Short task: Put the records from the start through the line containing "point(226,91)" into a two-column CSV with the headers instruction and position. Give one row per record, with each value in a single quoted field and its line breaks replaced by spaces, and leave the pictures out.

*** Records for the task

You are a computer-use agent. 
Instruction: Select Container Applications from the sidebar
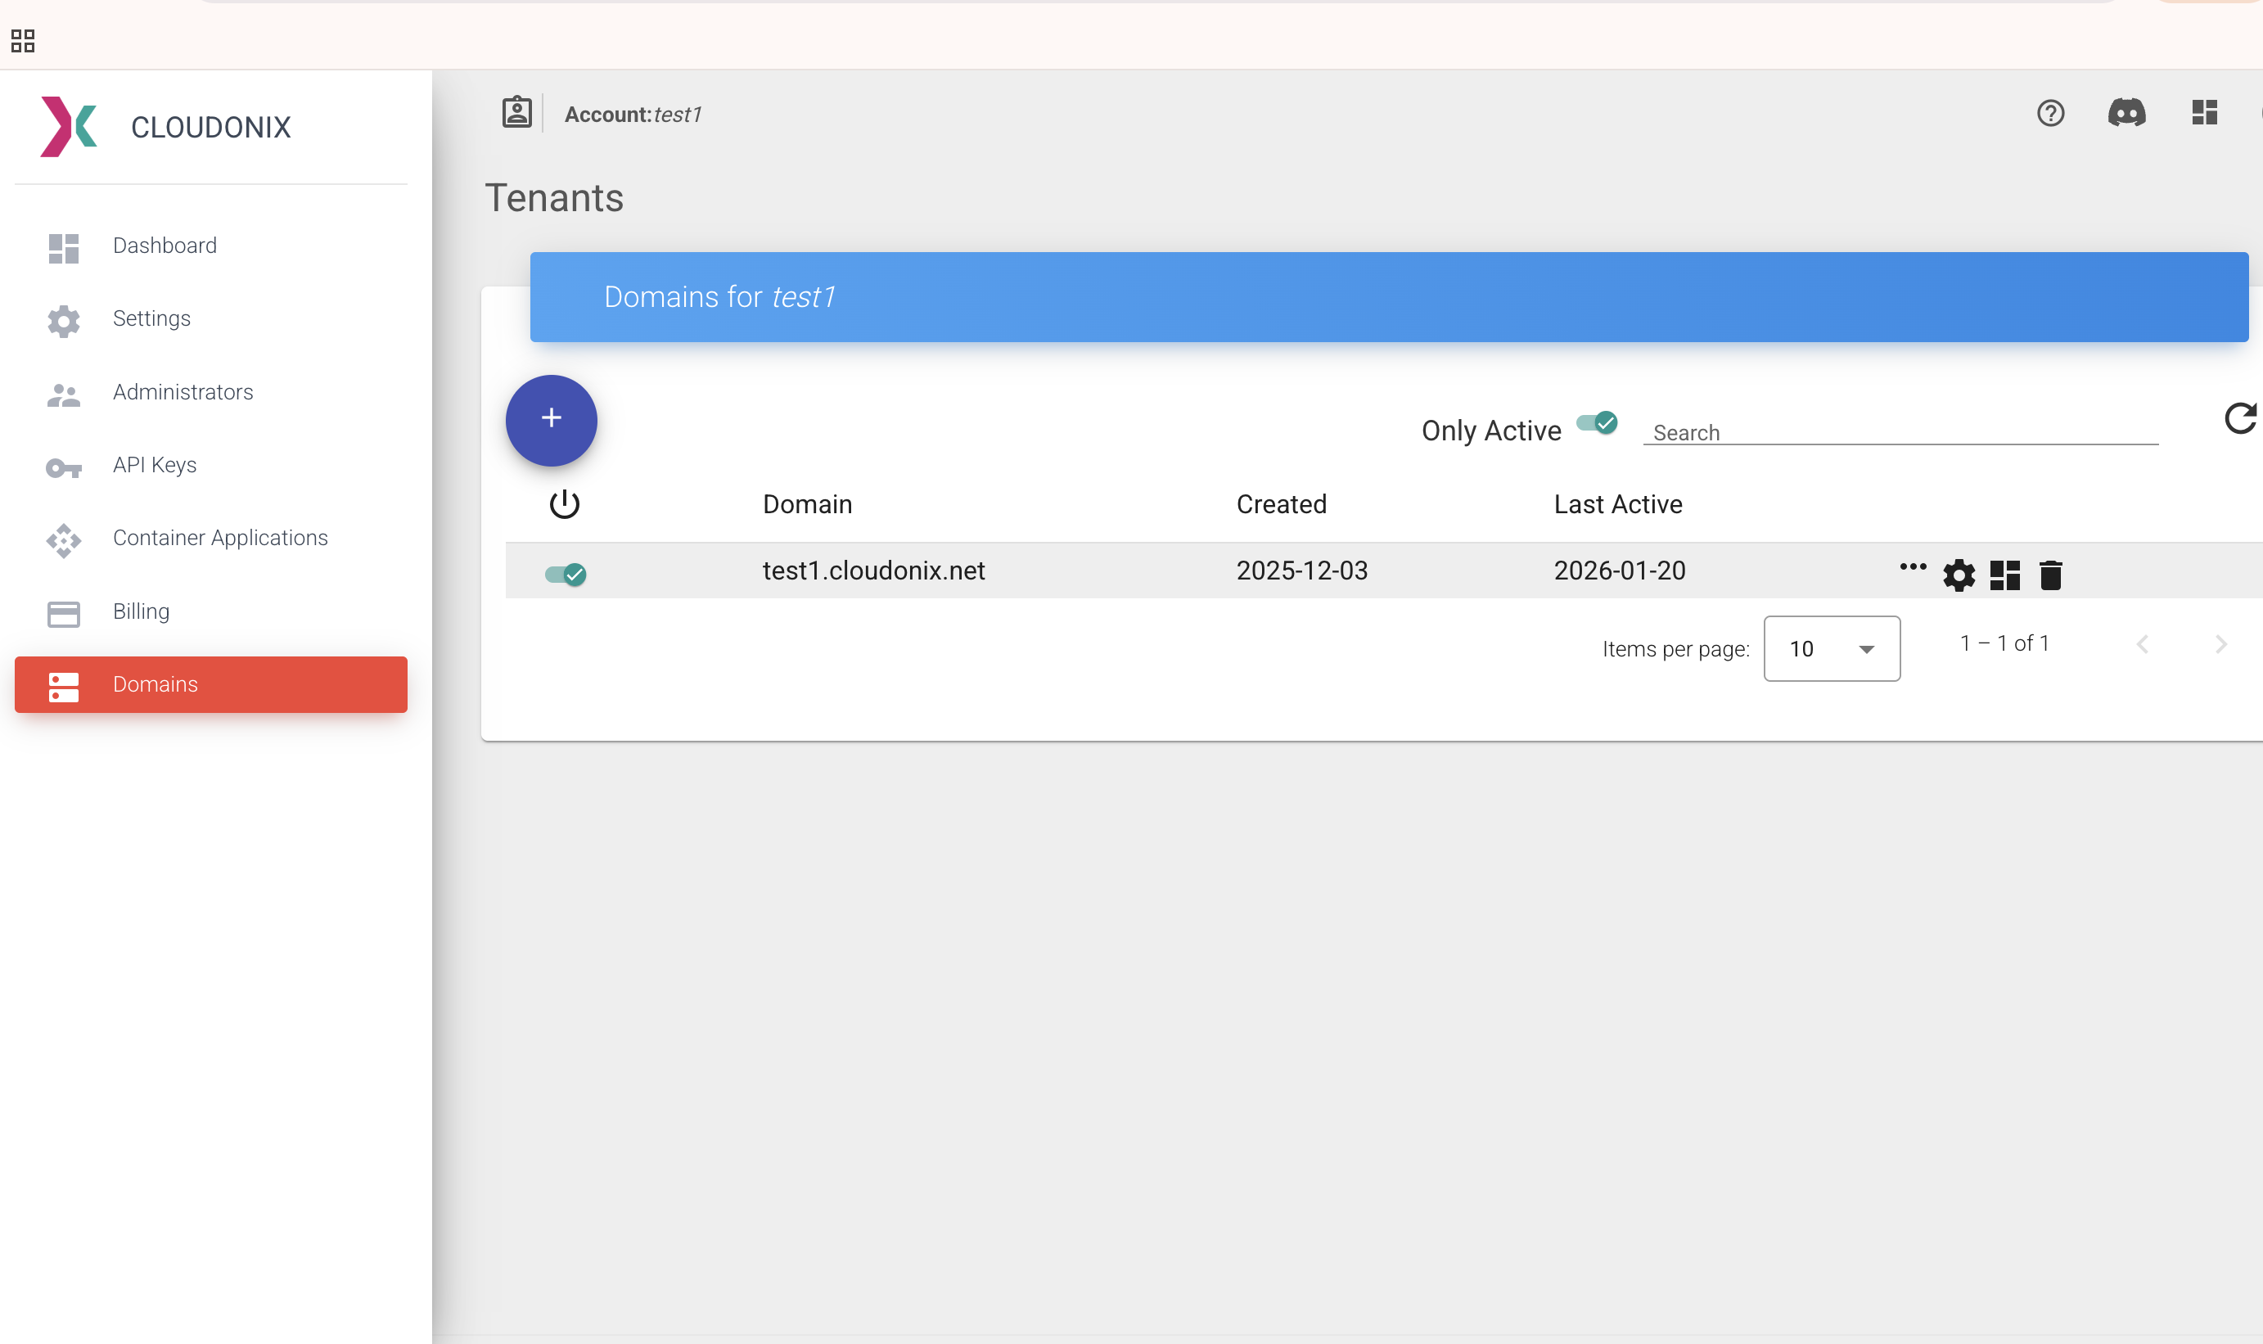pos(220,537)

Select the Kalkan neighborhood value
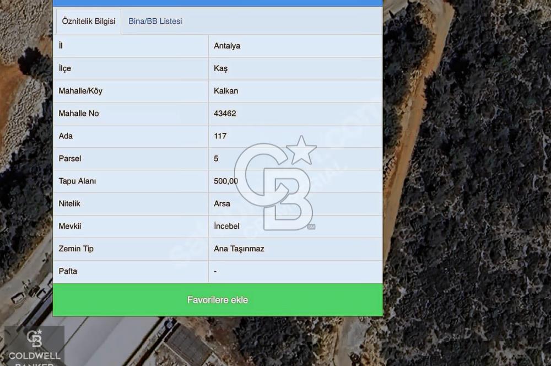point(226,91)
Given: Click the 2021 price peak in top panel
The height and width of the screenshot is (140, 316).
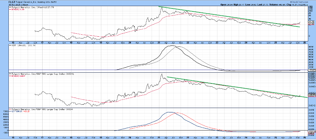Looking at the screenshot, I should [162, 7].
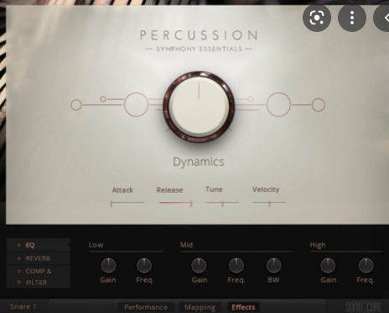Toggle the COMP & effect section
Viewport: 389px width, 313px height.
tap(19, 271)
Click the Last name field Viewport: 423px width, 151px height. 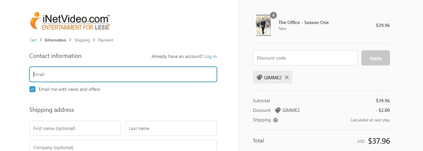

******

The output:
instruction,position
"You are a computer-use agent. Instruction: Select Container Applications from the sidebar","pos(220,537)"
"Select the Kalkan neighborhood value","point(226,91)"